— Begin Excerpt —
Talk

Advanced search

please help!!

(11 Posts)
CKMUM Sun 21-May-06 15:17:46

My eldest is 2 and 4 months and used to sleep in cot all night until i stayed at a frineds overnight and she had to sleep in bed with me. Not content to sleep in my bed, she has also been sleeping on top of me, often with her hands round my throat or annoyingly playing with my hair and breastfeeding to sleep then waking and screaming as soon as I move her.

I have now got her sleeping next to me instead of on top, and often doesn't feed to sleep now but instead breast feeds for a while then lies beside me and cuddles me and goes to sleep.

However, she still wakes frequently and last night woke every half an hour. I am shattered and just want to curl up in bed on my own and have a good cry because I can't cope any more. My youngest is sleeping a lot better now thank goodness; before it didn't help because they were waking each other up.

Also when i first take DD1 to bed, she climbs and jumps over me and head butts me for an ages before settling down even though she is obviously very tired. I don't know where she gets her energy from as she hadly eats either, but thats for another thread

socks3 Sun 21-May-06 15:49:02

Do you want her back in her cot, or sleeping peacefully in bed with you?

CKMUM Sun 21-May-06 16:38:04

well it wouldn't be a cot. I have converted her cot to a bed and her sister sleeps in teh old cot. I like waking up next to her and being able yo have a cuddle straighta way but ideally would like her in her own bed. When I have tried before she just keeps getting out of bed as her bed is low enough for her to climb out of, she doesn't do that in my bed as she knows its too high for her

sparklemagic Sun 21-May-06 17:45:31

ckmum, I'm afraid the only answer if you do want her in her own bed, is that you have to make the decision, and then stick to it. She will ofcourse get out of bed, but it's just a case of putting her back, and putting her back, until she gets the message. Have you seen any of the famous "House of Tiny Tearaways"?? They have done this and parents seem to return their toddlers literally hundreds of times before they get the message...one last week was a girl who was returned over two hundred times one night - but the next night, she stayed in bed and didn't get out!

So you making the decision, and not backing down no matter what the resistance, is the key.

I reckon spending time playing on her bed, doing fun things together, etc should make it a place she likes to be. Talk about her big girl bed and how proud you are of her that she is soon going to sleep in her big girl bed, etc etc....

I'd say be strong, you are probably going to be benefitting both of you if you can both get a better night's sleep - and you'll be giving your DD a valuable skill,learning to fall asleep and be on her own in her own room....

socks3 Sun 21-May-06 19:28:56

sparklemagic has the right idea. Make a star chart and each morning stick a sticker on if she has stayed in bed. Choose a small reward and stick a picture of it at the end of the week so she can see what she is aiming for. We did this when my son started potty training and it worked really well. Good luck. It will be hard but remember why you are doing it and what the end result will be.

CKMUM Sun 21-May-06 21:09:21

thanks she had a breast feed and went to sleep she normally jumps around until 10, she went to sleep at 8 unexpectedly while feeding i took her to bed and she stirred very slightly but was fine and is still in her bed now!

socks3 Mon 22-May-06 13:47:07

That's great! Was the rest of the night okay?
— End Excerpt —
— Begin Dataset entries —
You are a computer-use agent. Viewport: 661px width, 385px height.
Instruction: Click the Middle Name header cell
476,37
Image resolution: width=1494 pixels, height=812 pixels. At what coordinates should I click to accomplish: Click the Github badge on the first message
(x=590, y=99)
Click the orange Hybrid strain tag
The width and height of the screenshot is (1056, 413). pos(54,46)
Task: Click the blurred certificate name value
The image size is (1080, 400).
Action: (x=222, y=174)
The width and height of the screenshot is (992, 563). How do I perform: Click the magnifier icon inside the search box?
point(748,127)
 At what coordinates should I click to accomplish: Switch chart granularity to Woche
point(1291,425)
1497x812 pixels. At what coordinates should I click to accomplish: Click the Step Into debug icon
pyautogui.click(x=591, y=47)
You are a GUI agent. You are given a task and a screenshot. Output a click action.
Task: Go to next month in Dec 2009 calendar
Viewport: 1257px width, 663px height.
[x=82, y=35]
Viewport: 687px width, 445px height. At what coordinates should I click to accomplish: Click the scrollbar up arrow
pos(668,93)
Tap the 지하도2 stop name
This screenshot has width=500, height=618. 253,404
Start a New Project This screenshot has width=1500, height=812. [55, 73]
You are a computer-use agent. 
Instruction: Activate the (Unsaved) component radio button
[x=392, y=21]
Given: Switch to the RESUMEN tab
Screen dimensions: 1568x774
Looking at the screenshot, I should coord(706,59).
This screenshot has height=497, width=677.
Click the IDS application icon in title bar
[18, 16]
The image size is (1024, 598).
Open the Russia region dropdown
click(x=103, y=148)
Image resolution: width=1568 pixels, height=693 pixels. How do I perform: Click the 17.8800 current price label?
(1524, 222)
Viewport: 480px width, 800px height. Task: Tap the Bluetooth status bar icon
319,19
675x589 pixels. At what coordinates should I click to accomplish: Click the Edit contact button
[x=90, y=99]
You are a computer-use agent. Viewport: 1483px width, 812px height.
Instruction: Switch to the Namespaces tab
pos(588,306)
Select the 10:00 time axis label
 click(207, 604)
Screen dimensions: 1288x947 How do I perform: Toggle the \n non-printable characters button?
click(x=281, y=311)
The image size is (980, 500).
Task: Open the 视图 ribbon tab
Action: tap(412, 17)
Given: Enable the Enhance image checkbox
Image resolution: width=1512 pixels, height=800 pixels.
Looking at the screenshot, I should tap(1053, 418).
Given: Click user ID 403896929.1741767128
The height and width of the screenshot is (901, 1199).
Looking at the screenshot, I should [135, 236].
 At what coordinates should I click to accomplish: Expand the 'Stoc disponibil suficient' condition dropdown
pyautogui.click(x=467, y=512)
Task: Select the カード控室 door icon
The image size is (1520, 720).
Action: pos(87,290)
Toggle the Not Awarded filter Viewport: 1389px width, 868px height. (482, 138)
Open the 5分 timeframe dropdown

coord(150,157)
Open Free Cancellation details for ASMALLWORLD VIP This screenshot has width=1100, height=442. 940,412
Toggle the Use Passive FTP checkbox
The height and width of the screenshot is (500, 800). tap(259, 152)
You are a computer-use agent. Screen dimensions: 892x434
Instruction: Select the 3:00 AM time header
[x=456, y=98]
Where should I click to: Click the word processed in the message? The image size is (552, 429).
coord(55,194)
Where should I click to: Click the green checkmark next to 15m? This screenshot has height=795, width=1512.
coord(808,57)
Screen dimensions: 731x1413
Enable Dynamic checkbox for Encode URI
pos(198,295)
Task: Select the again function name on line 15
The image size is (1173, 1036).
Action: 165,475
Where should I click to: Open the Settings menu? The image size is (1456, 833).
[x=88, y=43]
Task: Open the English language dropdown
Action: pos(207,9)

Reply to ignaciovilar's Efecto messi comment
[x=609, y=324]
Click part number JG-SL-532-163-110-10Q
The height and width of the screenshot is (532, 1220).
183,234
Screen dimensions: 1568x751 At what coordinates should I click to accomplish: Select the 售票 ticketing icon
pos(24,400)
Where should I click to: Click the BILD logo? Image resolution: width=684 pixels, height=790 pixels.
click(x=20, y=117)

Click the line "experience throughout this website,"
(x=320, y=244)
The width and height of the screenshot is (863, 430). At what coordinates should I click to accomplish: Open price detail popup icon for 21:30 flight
— End Dataset entries —
Sum up the forum thread above in two sentences.

**Reply**
A mother says her daughter, aged two and four months, used to sleep all night in her cot but has slept in her mother's bed since a night at a friend's, waking often and leaving her exhausted, though ideally she would like the girl in her own bed. Other posters advise deciding on it and putting her back every time she gets up, making her bed a fun place, and using a sticker chart with a small reward, and the mother later reports that her daughter fell asleep at 8 while feeding and stayed in her bed after being taken there.